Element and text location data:
###

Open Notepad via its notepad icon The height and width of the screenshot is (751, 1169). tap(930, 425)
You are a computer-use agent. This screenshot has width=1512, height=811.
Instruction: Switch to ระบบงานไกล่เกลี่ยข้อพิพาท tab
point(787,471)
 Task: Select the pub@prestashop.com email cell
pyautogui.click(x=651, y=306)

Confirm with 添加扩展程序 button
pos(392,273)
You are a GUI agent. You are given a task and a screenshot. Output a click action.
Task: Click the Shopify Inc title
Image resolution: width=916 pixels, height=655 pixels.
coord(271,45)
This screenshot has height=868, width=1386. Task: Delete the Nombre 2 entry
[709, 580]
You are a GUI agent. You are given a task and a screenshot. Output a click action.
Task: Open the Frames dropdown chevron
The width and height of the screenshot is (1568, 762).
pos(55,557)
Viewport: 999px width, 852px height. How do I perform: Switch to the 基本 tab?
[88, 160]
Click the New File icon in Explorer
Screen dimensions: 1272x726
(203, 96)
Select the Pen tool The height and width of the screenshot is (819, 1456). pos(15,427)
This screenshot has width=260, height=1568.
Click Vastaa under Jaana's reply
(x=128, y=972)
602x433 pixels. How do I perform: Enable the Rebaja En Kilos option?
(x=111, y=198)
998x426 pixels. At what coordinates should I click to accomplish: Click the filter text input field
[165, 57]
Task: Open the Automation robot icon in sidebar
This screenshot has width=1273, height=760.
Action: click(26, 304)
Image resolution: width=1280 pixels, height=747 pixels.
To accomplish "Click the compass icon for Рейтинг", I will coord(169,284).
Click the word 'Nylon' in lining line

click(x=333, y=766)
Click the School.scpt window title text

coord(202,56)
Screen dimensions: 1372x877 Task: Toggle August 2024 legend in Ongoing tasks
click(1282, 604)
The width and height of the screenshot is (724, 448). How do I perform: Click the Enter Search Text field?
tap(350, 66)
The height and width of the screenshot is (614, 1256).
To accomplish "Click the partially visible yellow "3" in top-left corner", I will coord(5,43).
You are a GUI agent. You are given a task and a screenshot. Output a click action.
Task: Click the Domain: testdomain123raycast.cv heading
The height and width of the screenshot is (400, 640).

###

- [TO DO] Rewrite the data, beginning at the line that has "Task: Select the" and stopping after the line that has "pos(55,557)". Copy every line as it stands, except scale each answer coordinate by 1.5 and round it to a whole number, with halves rounded up.

- [ANSWER TO THIS TASK]
 Task: Select the pub@prestashop.com email cell
pyautogui.click(x=977, y=459)

Confirm with 添加扩展程序 button
pos(588,410)
You are a GUI agent. You are given a task and a screenshot. Output a click action.
Task: Click the Shopify Inc title
Image resolution: width=916 pixels, height=655 pixels.
coord(407,68)
This screenshot has height=868, width=1386. Task: Delete the Nombre 2 entry
[1064, 870]
You are a GUI agent. You are given a task and a screenshot. Output a click action.
Task: Open the Frames dropdown chevron
The width and height of the screenshot is (1568, 762).
pos(83,836)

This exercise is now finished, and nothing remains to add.